4. Experimental Validation and Quantitative Outcomes
MGRA demonstrates consistent performance improvements over unimodal and simpler fusion methods. Quantitative results in post-TIPS prognosis (Dong et al., 12 Oct 2025) and other domains show:
Metric | MGRA-based Model (%) | Competing Approach (%) | Context/Task |
---|---|---|---|
C-index (Survival) | +2−3 (absolute) | Lower | TIPS survival prediction |
Mean Brier Score (mBS) | Decreased | Higher | Survival calibration |
Dice Score | 0.774 ± 0.05 | Lower | MS lesion segmentation (Alsahanova et al., 17 Jun 2025) |
Validation SDD | 0.18 ± 0.09 | 0.21 ± 0.06 | Model stability in segmentation |
Ablation studies confirm that multi-grained fusion (using both fine and coarse tokens) yields more discriminative and generalizable models. External validation demonstrates robust cross-domain stratification (e.g., improved Kaplan–Meier separation).

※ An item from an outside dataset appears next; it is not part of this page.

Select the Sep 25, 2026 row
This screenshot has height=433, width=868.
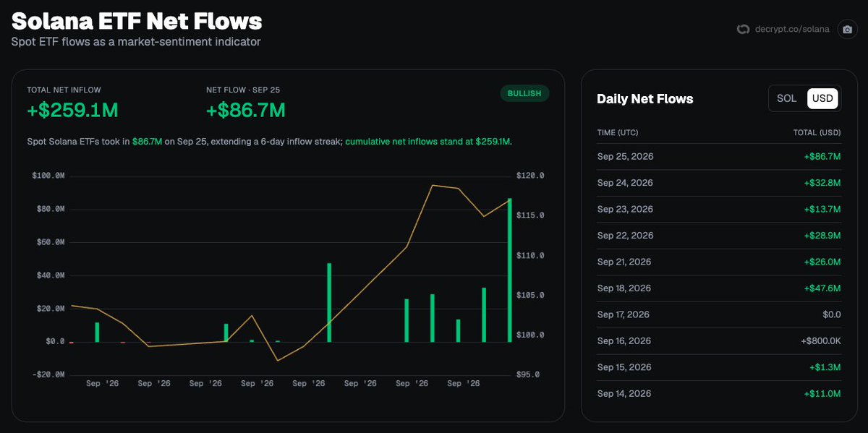coord(719,156)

5. Interpretability and Clinical Utility
MGRA’s hierarchical attention and co-attention mechanisms yield models whose predictions can be attributed to specific radiomics groups or anatomical regions. Integrated gradient analyses and attention heatmaps reveal the contribution of texture features (e.g., GLCM), spatial morphology, and even clinical indicators (MELD, Child-Pugh scores) to outcome predictions. This transparency supports clinical acceptance, facilitates biomarker discovery, and enables the adaptation of MGRA to new diseases or anatomical sites.
MGRA enables enhanced, non-invasive prognostic modeling for TIPS and similar interventions, with strengths in both interpretability and generalization. Limitations arise due to dependence on the quality of feature extraction, grouping strategies, and center-specific imaging protocols; future work may refine these aspects via more robust LLMs, self-supervised pretraining, extended anatomical coverage, and harmonization strategies.
6. Future Directions and Challenges
Further refinement of MGRA may involve:
- Incorporation of additional imaging modalities (e.g., MRI, PET) or anatomical structures for expanded applicability.
- Exploration of more advanced, possibly transformer-based, attention pooling and grouping algorithms to improve the granularity and robustness of the fusion.
- Scaling to larger, more heterogeneous, or longitudinal datasets to validate transferability and clinical generalization.
- Integration with weakly-supervised or unsupervised pretraining frameworks to alleviate annotation burdens.
Challenges remain in harmonizing radiomics extraction across sites and ensuring the reliability of optimal transport–based attention as data scale and complexity increase. However, early evidence suggests that multi-grained attention architectures such as MGRA significantly advance multimodal integration in medical AI systems.